The expected output is an exact copy of the lines from the one containing "Task: Select the 图片 (pictures) file type icon" to the final line below, minus any pictures.

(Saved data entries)
*** Begin section ***

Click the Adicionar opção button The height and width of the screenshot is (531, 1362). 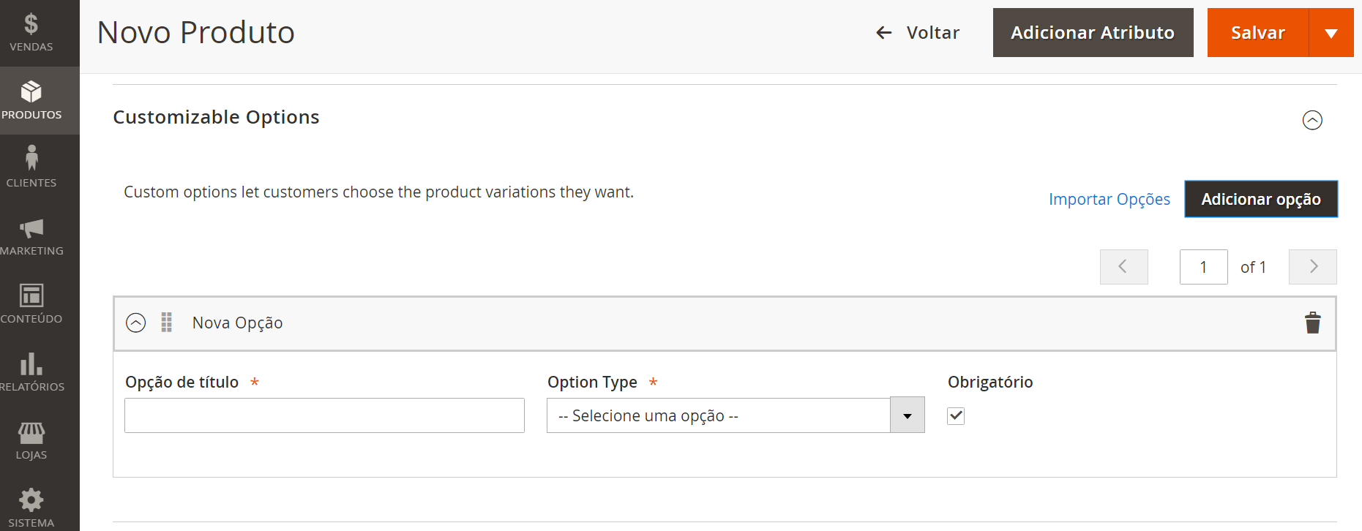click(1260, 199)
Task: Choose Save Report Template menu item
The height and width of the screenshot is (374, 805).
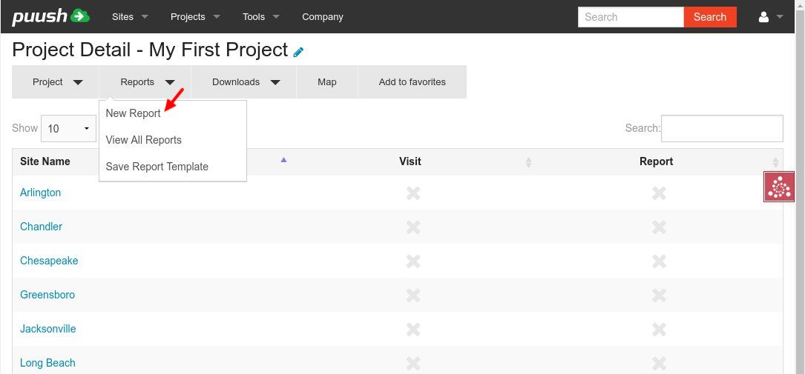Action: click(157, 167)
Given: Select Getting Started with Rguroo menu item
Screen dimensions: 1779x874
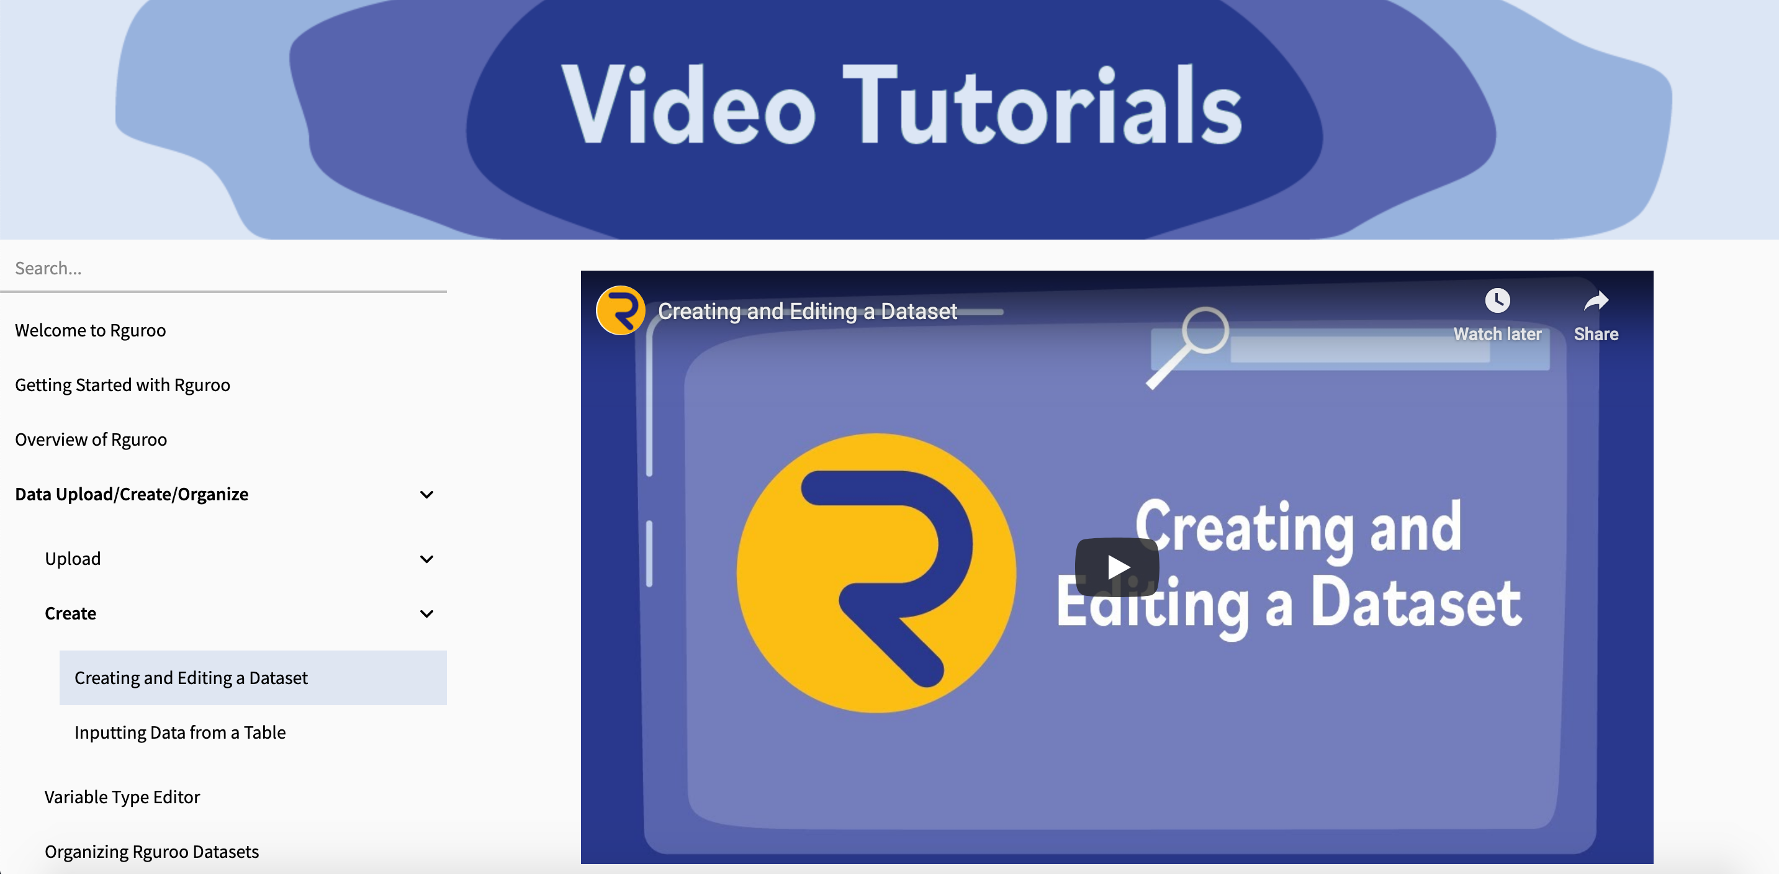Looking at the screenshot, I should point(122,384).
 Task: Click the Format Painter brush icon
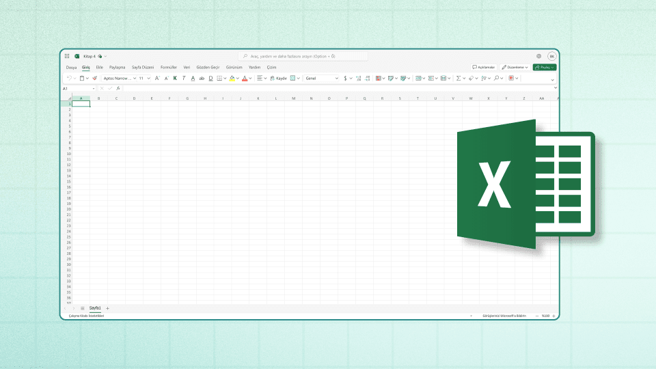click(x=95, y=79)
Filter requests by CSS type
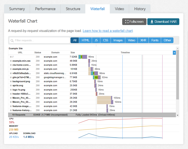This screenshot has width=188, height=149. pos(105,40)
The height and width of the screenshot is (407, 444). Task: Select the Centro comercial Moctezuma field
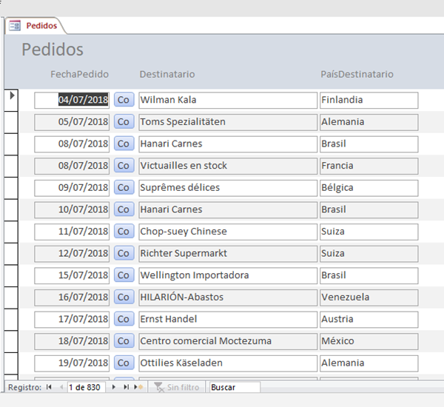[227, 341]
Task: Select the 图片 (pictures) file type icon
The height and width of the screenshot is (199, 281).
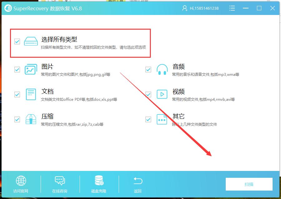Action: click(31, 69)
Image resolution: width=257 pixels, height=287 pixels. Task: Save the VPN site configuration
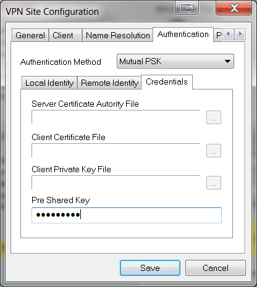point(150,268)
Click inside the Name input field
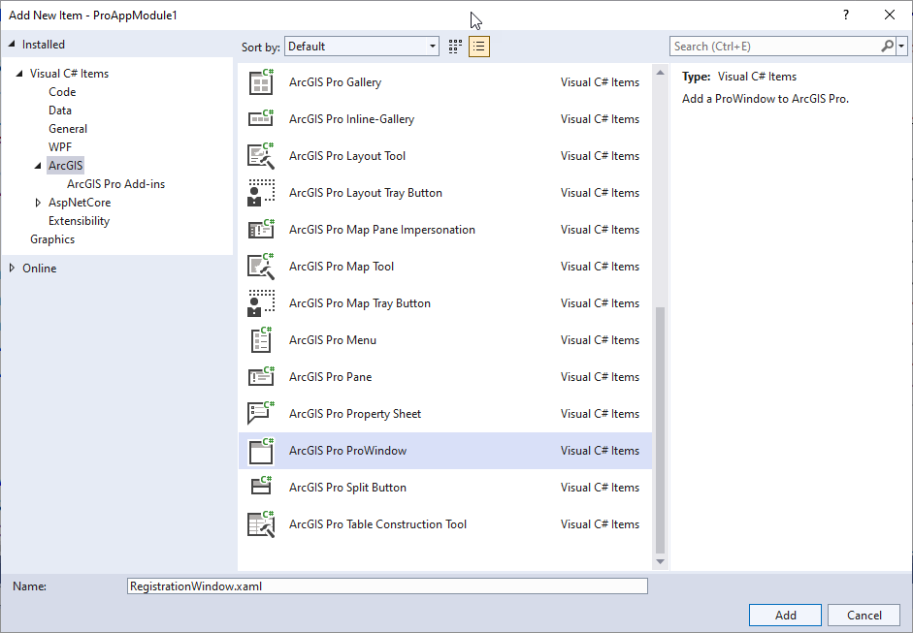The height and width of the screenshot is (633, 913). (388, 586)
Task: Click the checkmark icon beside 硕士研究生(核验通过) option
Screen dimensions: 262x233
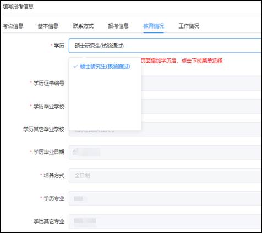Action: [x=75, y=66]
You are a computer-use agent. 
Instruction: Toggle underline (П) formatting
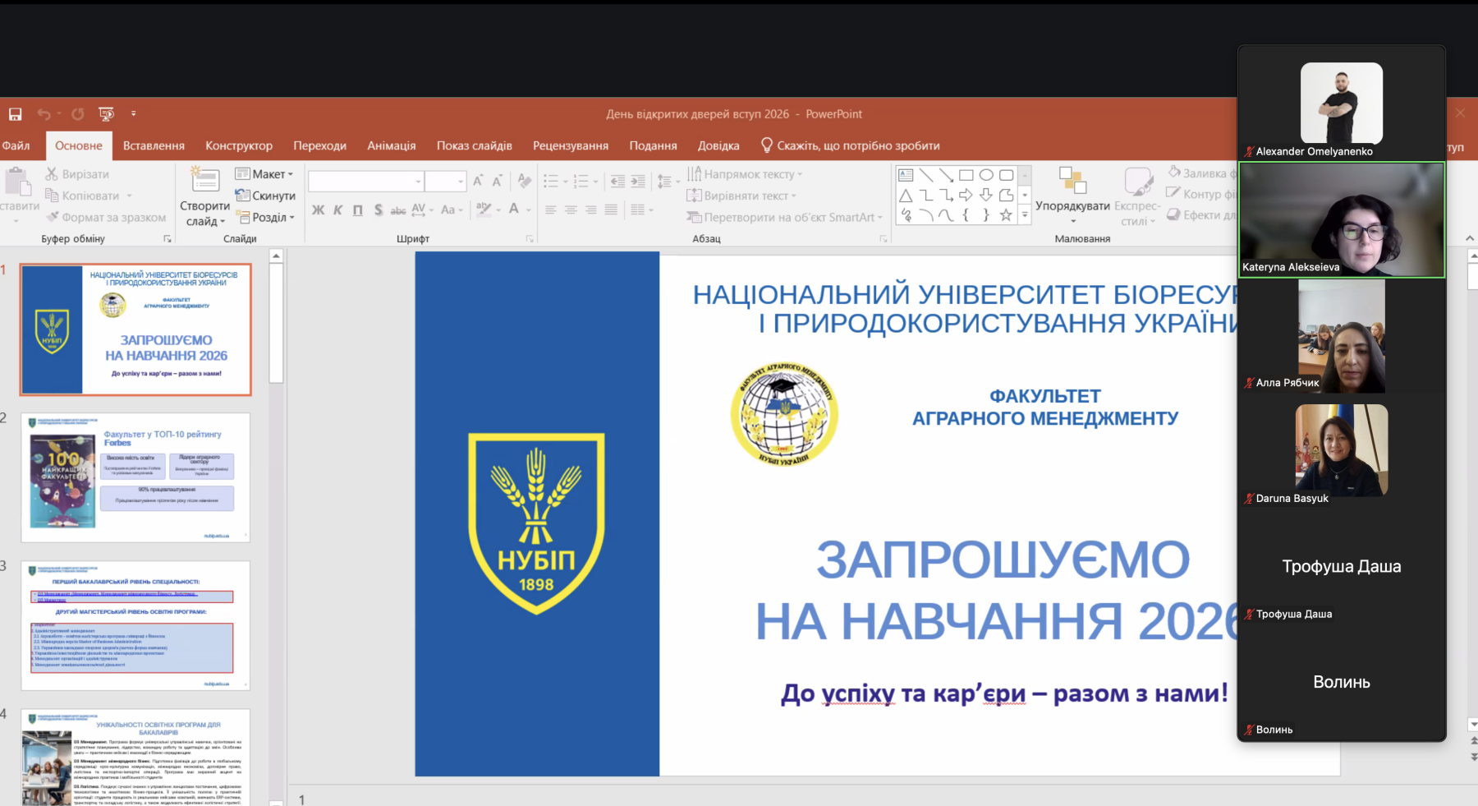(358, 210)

*** End section ***

**Output**:
Task: Select the 图片 (pictures) file type icon
The height and width of the screenshot is (199, 281).
Action: click(31, 69)
Image resolution: width=257 pixels, height=287 pixels. Task: Save the VPN site configuration
point(150,268)
Click inside the Name input field
The height and width of the screenshot is (633, 913). (388, 586)
Task: Click the checkmark icon beside 硕士研究生(核验通过) option
Screen dimensions: 262x233
Action: [x=75, y=66]
You are a computer-use agent. 
Instruction: Toggle underline (П) formatting
(358, 210)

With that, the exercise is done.